Monday 9 January 2012

On "speaking up"

Many of the people who've kindly spoken to me have been in leadership roles for many years. They attributed their success and longevity in the role to a many things - learning from mistakes, education and traing, keeping the patient at the centre of what they do, support from above, and very importantly, support from their peers and teams.
One aspect of this support is the willingness of team members to speak up when they are concerned that something is unsafe, or that a practice or process is inefficient, inappropriate or ineffective. In Denmark, one senior clinician manager laughingly said, "When I ask my team to do something, they don't ask 'When?' they ask 'Why?'." He relies on this questioning to help him to make good decisions and he sees this behaviour as evidence that "Danish people are the most democratic in the world".

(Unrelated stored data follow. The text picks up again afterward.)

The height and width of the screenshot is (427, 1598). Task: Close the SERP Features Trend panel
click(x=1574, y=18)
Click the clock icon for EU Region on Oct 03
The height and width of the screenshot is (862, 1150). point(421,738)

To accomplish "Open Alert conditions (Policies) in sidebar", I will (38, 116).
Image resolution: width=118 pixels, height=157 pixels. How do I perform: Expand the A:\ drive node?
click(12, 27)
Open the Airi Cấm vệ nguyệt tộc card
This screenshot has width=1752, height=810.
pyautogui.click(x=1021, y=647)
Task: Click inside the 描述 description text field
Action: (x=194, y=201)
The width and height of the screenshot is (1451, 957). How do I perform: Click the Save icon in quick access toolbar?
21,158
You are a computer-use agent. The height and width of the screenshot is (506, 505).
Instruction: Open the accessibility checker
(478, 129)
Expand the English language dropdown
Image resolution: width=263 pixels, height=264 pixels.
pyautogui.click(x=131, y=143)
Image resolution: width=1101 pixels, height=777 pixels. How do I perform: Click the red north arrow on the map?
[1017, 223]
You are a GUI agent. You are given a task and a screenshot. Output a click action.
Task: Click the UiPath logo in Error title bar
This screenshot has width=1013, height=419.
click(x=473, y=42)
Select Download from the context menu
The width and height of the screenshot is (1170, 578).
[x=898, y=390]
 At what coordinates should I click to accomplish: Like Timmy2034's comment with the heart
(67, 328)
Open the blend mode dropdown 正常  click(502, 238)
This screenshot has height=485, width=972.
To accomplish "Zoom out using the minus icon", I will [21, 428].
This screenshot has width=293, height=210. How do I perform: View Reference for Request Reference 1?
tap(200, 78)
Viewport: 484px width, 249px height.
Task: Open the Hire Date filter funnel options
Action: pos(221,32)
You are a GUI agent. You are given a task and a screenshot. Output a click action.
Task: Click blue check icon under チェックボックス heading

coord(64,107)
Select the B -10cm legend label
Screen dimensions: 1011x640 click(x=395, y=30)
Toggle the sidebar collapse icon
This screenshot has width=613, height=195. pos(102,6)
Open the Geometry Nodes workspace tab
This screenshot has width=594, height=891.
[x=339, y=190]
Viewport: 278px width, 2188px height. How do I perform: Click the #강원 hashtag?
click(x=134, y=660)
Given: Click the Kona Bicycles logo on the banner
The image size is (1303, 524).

I met with a clinical leadership teamat department level, consisting of doctors and nurses, also in Denmark. I asked about the relationships between different professional groups, both as leaders and followers. This team described their structure as being very flat, with nursing and medical co-directors. Speaking up to each other was commonplace, and none felt that there was likely to be any negative consequences from doing so. They agreed that bullying existed but it was not commonplace.
In Sweden, a radiology nurse told me about their Monday morning meetings in the Radiology Department. Nurses (the nurses are radiographers) and doctors discussed any issues from the week before and in preapration for the week ahead. It was also a time that nurses might raise a point of variability that they observed - why does Dr A use Xmg of a drug, while Dr B uses Ymg? The doctors present would then discuss the evidence available and agree to standardise practice. This form of continuous quality improvement was seen as a normal part of being a good department.
Finally, I spoke to the Vice-Director of a large hospital in Denmark who commented "Why wouldn't I listen to them? They're spending the money!" He quickly followed that his main concern wasn't money, but that those "below" him saw problems well before he did. Encouraging his clinicians to 'speak up' to him meant that he could mitigate or prevent serious consequences.